Gap and Avetts come together
The Avett Brothers are in a Gap ad.
[Curse], The Avett Brothers are in a [cursing] Gap ad.
In my last blog about 90210, I said I don’t believe in Gap. I believe in The Avett Brothers, though. I believe in their music, their live shows, their songwriting and whatever else a fan can believe in. Seeing them in a Gap ad was, for a moment, crushing.
Here’s the story of Gap as I see it:
In sixth grade, you didn’t take a gym bag to middle school, you took a Gap bag with your stuff in it — a drawstring Gap bag. The kids who didn’t follow this protocol teetered on the edge of social survival. Transitioning to a Gap bag for your things was like switching to a brown paper lunch sack and retiring the Power Rangers lunch cube. That was my first experience with the Gap. It was a place you went for a shirt or two (with your mom) after you spent the majority of what allowance you had at Abercrombie. (Woods cologne, anyone? Or, “The Ivy League of Cologne,” the website boasts. All of my middle school smelled like that oaky slime. You could see the Woods vapor wafting about the reflective hallways.)

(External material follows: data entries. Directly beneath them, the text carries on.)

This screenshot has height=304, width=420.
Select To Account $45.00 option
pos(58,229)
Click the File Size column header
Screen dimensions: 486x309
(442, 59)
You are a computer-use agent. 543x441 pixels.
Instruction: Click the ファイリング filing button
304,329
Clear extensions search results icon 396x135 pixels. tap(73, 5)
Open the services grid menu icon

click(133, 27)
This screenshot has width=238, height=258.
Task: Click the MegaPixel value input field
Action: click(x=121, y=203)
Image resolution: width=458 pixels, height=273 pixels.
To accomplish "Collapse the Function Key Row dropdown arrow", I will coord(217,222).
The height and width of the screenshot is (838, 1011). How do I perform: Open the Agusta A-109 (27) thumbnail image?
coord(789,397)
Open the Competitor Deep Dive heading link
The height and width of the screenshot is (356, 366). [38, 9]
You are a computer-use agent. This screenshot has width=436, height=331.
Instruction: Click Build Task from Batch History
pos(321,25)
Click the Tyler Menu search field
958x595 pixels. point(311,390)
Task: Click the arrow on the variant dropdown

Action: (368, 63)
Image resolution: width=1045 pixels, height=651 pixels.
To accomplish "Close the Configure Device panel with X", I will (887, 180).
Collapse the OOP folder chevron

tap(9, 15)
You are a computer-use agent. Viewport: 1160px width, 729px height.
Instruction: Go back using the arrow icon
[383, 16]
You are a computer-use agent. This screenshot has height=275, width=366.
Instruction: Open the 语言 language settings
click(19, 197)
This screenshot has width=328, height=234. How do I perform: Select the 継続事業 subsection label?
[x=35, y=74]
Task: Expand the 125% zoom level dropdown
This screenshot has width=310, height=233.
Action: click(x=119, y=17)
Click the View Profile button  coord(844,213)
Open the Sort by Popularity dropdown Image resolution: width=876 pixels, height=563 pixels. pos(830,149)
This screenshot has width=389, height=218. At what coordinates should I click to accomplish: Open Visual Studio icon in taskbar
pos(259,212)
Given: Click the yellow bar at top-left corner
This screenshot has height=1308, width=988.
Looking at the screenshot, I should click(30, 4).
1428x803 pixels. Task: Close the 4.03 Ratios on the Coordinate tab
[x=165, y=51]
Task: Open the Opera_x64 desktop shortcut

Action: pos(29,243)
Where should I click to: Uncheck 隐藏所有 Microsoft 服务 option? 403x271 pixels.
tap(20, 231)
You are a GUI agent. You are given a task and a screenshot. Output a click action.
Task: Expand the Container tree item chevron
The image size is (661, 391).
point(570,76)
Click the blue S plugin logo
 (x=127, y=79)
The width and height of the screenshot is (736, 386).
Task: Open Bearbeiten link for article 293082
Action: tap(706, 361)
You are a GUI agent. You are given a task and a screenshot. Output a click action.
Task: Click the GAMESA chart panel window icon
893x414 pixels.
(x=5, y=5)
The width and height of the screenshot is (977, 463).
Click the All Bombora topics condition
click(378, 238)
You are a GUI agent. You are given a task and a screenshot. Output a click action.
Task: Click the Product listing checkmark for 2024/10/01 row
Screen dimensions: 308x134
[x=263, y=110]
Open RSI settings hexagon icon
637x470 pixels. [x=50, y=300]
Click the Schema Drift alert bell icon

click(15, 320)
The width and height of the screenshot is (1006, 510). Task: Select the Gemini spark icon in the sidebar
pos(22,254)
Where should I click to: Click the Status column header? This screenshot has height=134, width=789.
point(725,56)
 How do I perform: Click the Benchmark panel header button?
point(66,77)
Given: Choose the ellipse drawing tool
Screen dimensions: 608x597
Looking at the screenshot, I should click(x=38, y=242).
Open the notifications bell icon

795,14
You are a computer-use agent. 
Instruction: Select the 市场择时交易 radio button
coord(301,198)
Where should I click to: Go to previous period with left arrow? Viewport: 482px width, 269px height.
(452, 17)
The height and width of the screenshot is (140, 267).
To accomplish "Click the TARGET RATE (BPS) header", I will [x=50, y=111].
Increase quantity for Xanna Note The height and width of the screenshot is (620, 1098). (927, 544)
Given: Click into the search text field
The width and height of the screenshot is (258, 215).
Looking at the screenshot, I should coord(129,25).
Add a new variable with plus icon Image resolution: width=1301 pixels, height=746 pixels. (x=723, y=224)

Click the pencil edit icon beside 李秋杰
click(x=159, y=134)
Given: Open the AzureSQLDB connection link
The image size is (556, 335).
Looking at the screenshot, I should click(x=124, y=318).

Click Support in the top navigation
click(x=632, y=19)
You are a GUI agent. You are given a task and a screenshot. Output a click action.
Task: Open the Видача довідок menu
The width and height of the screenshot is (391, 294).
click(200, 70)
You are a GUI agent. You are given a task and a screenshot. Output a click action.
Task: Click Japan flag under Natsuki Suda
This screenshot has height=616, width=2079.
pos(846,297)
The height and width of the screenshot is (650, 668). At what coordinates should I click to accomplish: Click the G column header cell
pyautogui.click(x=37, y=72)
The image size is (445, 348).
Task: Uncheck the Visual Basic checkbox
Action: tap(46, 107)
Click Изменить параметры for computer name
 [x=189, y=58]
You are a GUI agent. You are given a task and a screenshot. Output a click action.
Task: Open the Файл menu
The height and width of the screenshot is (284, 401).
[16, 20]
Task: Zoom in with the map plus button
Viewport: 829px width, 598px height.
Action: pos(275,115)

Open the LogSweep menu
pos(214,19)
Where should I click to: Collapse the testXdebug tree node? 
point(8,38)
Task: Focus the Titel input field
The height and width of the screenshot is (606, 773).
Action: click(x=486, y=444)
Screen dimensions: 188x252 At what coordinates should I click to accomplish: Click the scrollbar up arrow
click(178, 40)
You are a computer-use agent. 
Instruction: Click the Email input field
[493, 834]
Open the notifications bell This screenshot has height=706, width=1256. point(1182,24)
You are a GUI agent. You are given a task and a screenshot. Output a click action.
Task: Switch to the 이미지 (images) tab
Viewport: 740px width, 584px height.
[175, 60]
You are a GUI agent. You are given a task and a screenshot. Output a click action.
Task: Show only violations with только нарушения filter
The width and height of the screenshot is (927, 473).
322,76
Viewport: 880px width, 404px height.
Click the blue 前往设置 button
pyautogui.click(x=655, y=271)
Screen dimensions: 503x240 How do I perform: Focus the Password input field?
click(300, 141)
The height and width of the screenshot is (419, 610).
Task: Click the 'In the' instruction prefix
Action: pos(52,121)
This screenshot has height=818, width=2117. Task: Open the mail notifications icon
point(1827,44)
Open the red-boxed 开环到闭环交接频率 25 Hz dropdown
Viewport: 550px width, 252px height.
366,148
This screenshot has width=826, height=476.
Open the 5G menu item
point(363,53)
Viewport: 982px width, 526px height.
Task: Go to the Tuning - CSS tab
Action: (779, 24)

Then Gap evolved. At some point it switched to the “Let’s wrinkle the hell out of everything we sell and hang stuff on hooks like we don’t care” retail philosophy, which mirrored Abercrombie’s (and Abercrombie’s poorer cousin American Eagle’s) direction. For a while Gap went preppy, like it saw a girl it liked in a tennis skirt and decided to dress up (insert Gatsby-faking-it reference here). Then Gap settled in. Gap went to basics like khakis, t-shirts, polos and jeans. (Gap’s men’s jeans are okay, but women’s are, eh, not sure how to put it… they tend to square what should be round.) Recently, someone has taken the helm at Gap and kept them in tune with the shifting winds of casual fashion — plaids, chambray, gingham, denim fits, etc. Gap is better now than it was, yet still lacks a definitive identity. It’s just Gap. It’s… I don’t know… individually wrapped cheese slices.
The Avett Brothers on the other hand are not sliced cheese. They’re the cheese that has a little special place in the grocery store only some people go to. They are a cheese that took some old bearded guy a long time to craft somewhere in a barn or shack. Goats bleat on a hillside near where this cheese is made. (Meander through YouTube videos and you’ll find many performances filmed in a barn or yard.) The band’s live shows are pungent, for sake of the analogy — a punch in the gut. So, seeing such a non-generic group of songwriters promoting a rather generic retail store was disappointing.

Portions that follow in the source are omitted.